VRT May Preserve Fertility in Younger Cervical Ca Patients


TAMPA — Vaginal radical trachelectomy is a safe and effective option for preserving fertility in young women with early-stage cervical cancer, according to a review of outcomes in 113 patients.

A review of consecutive patients who underwent vaginal radical trachelectomy (VRT) between October 1991 and October 2007 showed that, at 74 months, disease-free survival was greater than 95%, and 87 pregnancies had occurred in 51 of the 113 women, Dr. Marie Plante reported in a poster at the annual meeting of the Society of Gynecologic Oncologists.

Thirty-one women had one pregnancy, nine had two pregnancies, six had three pregnancies, and five had four pregnancies during the study period. There were 58 third-trimester deliveries; 17 pregnancies ended in miscarriage in the first trimester, and 3 ended in miscarriage in the second trimester. Four women had therapeutic abortions, and five women were pregnant at the time of the report, Dr. Plante said.
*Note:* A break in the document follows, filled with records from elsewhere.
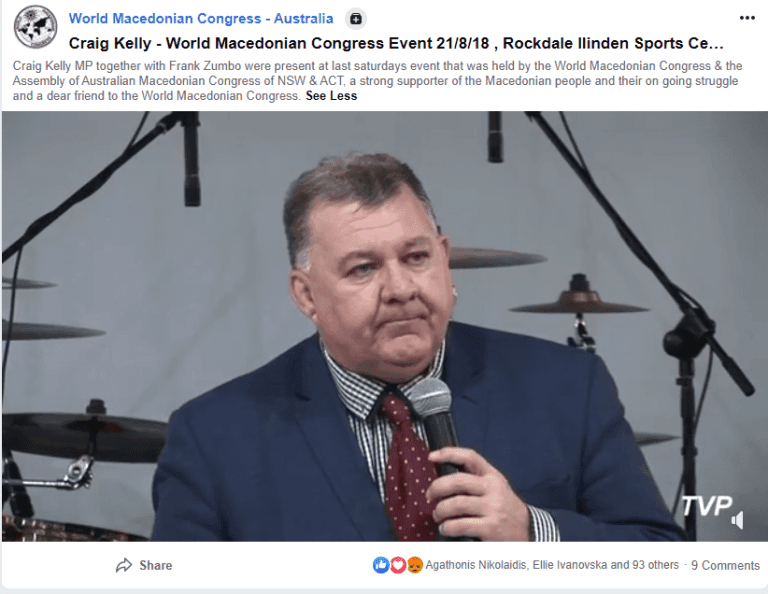Play the Craig Kelly video
The height and width of the screenshot is (594, 768).
click(384, 326)
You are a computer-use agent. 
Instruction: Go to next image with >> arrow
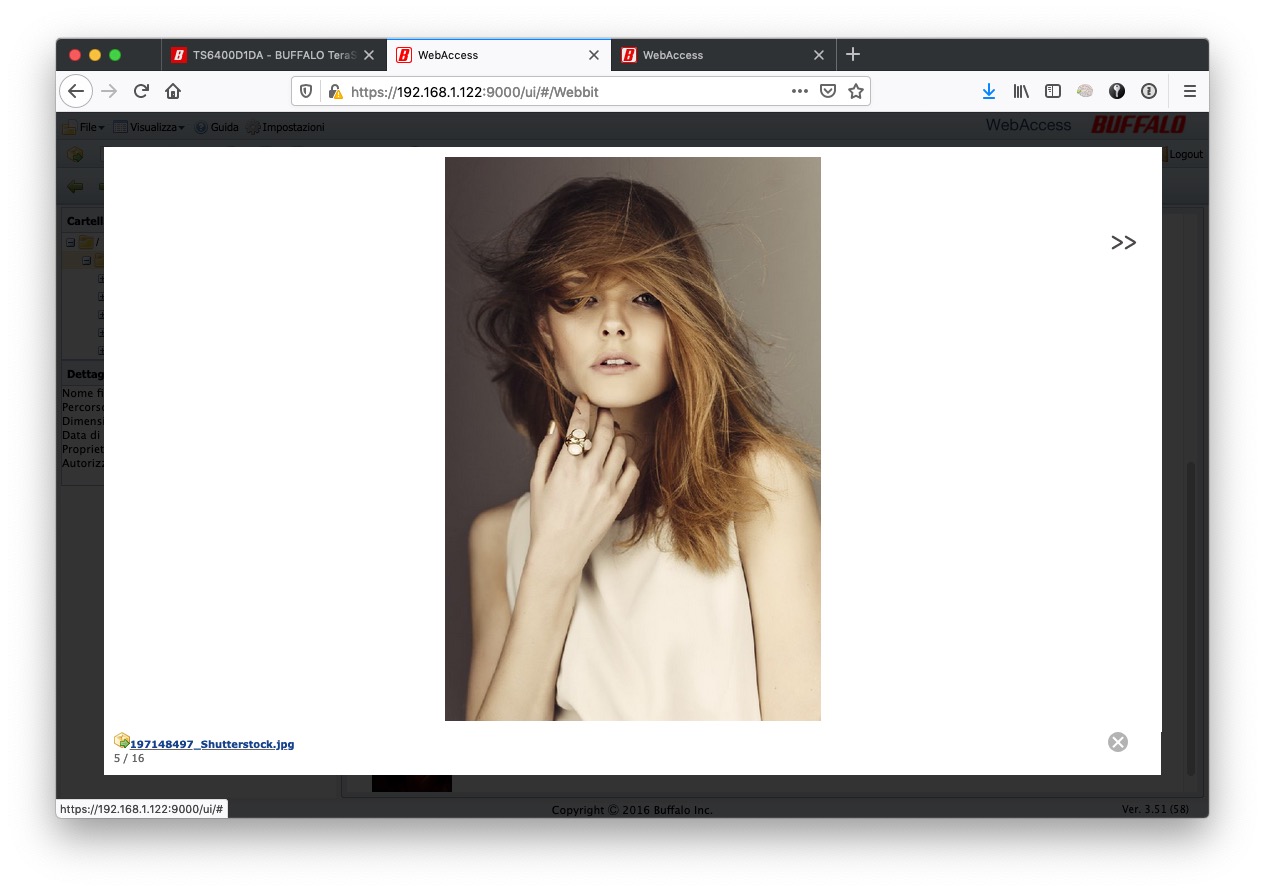pyautogui.click(x=1123, y=243)
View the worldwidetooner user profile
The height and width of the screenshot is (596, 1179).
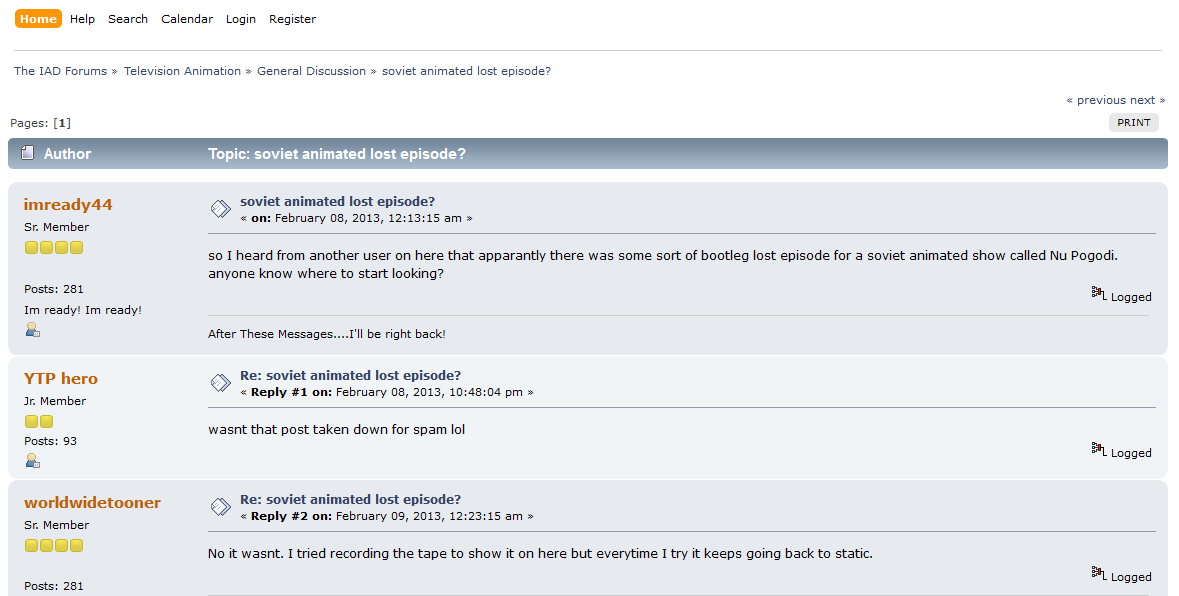92,503
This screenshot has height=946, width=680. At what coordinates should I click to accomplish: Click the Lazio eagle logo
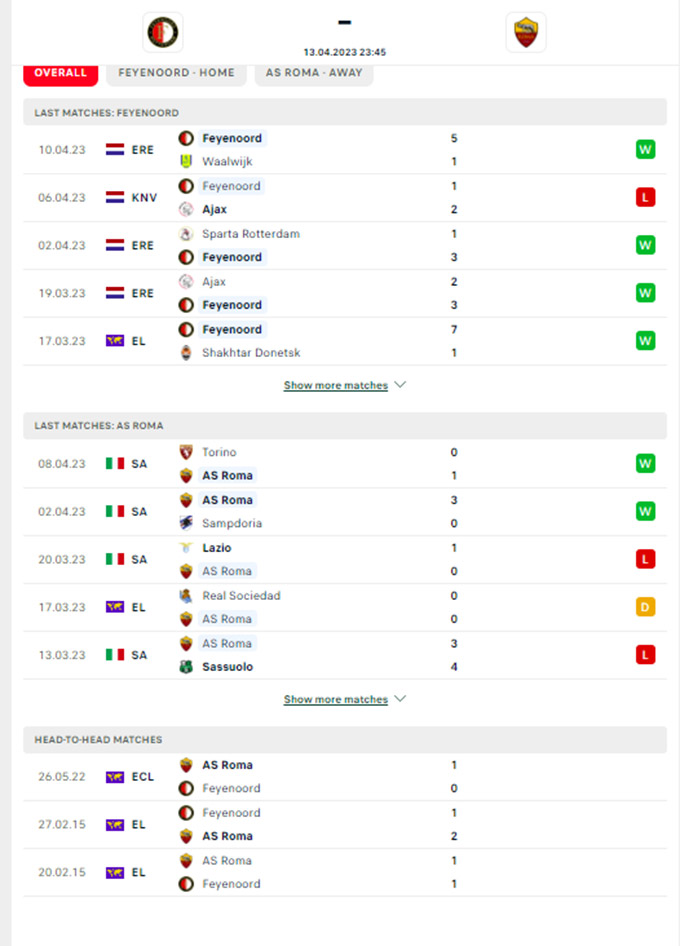186,548
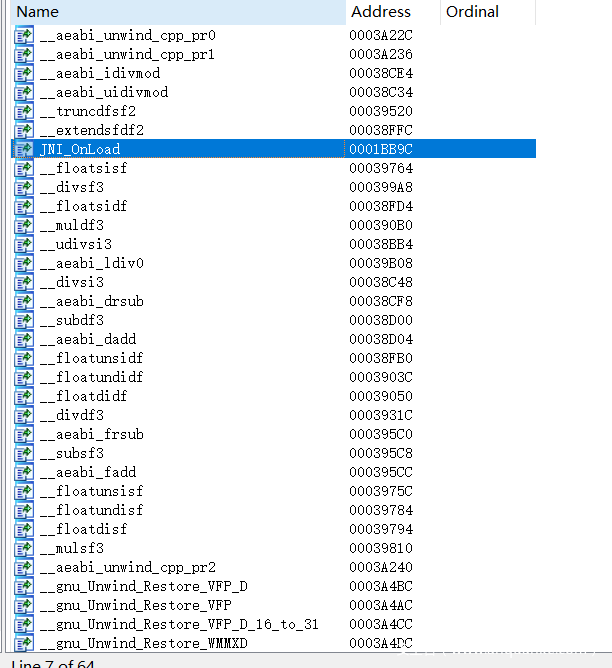Screen dimensions: 612x668
Task: Click the icon next to __muldf3
Action: [x=23, y=225]
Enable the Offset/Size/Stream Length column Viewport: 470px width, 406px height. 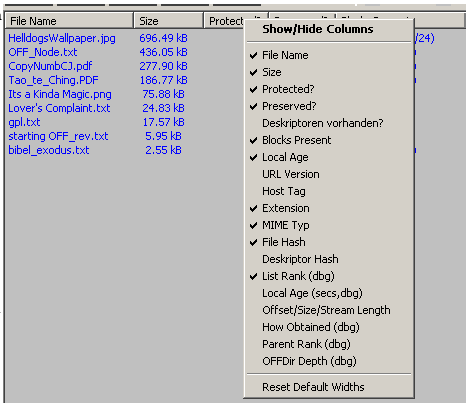click(x=328, y=310)
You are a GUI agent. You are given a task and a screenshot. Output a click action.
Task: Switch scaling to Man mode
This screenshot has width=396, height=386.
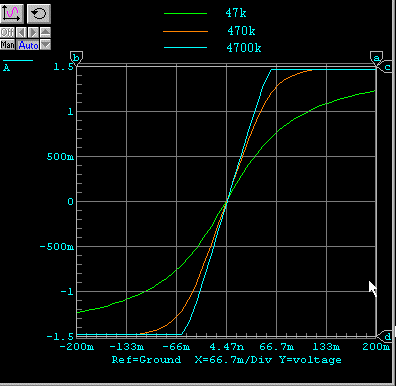pos(8,45)
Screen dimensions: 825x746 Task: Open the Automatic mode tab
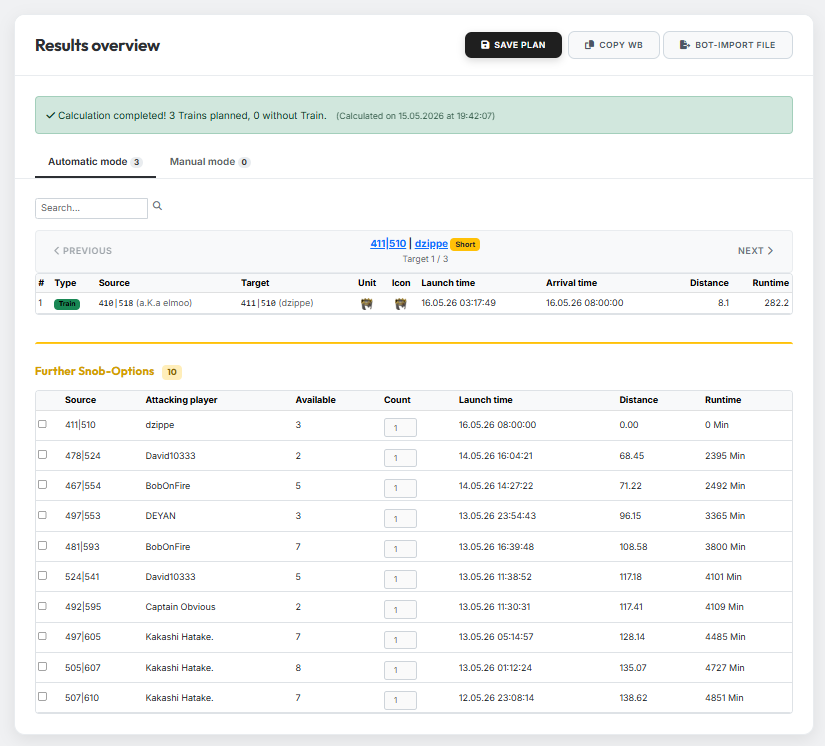point(95,162)
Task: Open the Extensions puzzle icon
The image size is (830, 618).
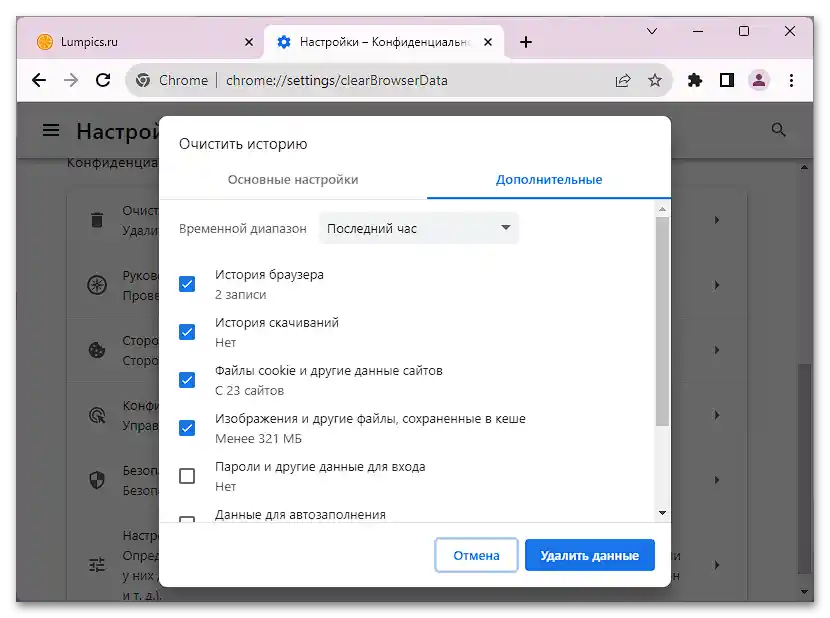Action: (x=694, y=79)
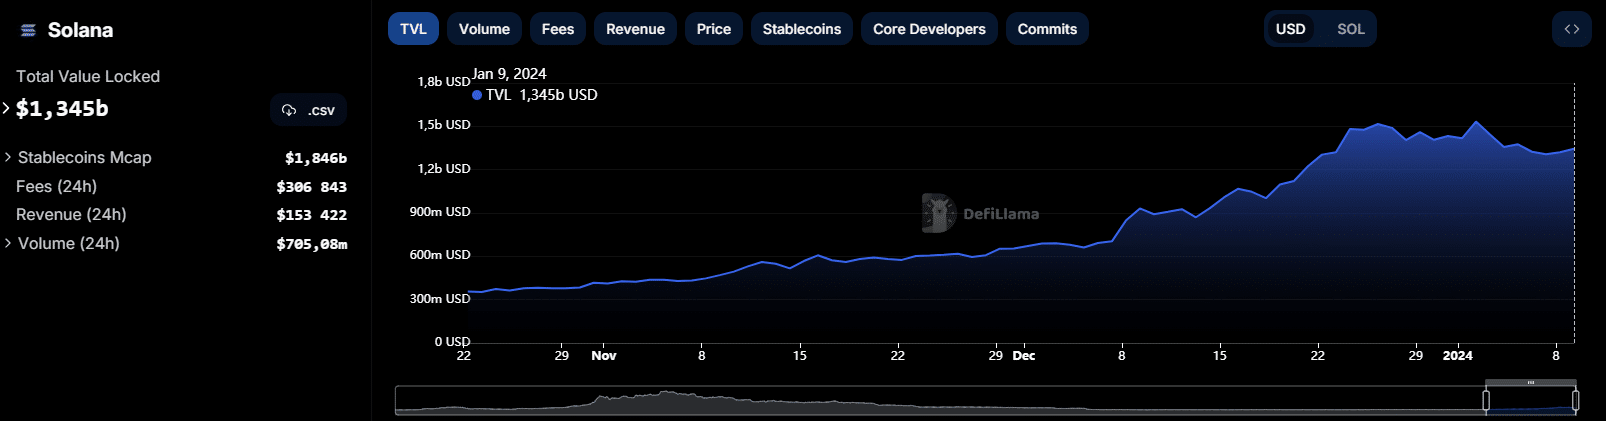Switch denomination to SOL
Viewport: 1606px width, 421px height.
[x=1350, y=29]
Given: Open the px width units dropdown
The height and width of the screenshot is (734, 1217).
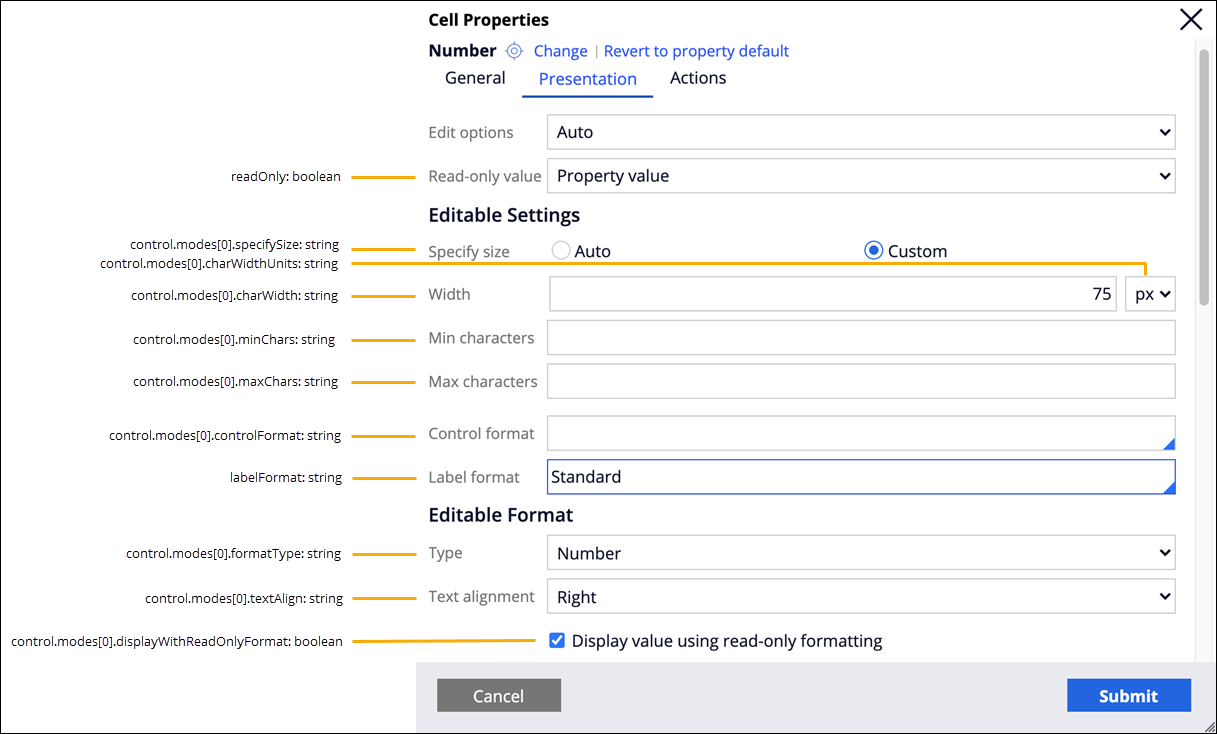Looking at the screenshot, I should pos(1150,295).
Of those who delivered during the third trimester, 3 delivered prior to 32 weeks' gestation, 8 delivered between 32 and 37 weeks, and 47 delivered after 37 weeks.

VRT in this study was used in patients who desired to preserve fertility and who were under the age of 45 years. However, a history of infertility and advanced maternal age are not considered absolute contraindications to the procedure, noted Dr. Plante of Laval University, Quebec City.

The patients had International Federation of Gynecology and Obstetrics stage IA1 with vascular space involvement, IA2, or IB1 disease; squamous or adenocarcinoma histology; lesion size of 2-cm diameter or less; and limited endocervical involvement.

VRT was preceded by laparoscopic sentinel node mapping and bilateral pelvic node dissection, and sentinel nodes were sent for frozen section. VRT was abandoned if the nodes were positive or if extensive endocervical involvement was found.

Neoadjuvant chemotherapy was used in three patients for locally advanced disease. Each received three cycles of chemotherapy with paclitaxel, ifosfamide, and platinum, followed by VRT, node mapping, and dissection. Of these patients, two had residual dysplasia, and all had negative lymph nodes.

One of the patients who received neoadjuvant chemotherapy delivered two term babies (1 year apart), one patient was infertile because of cervical stenosis and transient ovarian failure (but she conceived with intrauterine insemination and Clomid and delivered at 36 weeks' gestation), and one was infertile because of ovarian failure and was unable to conceive.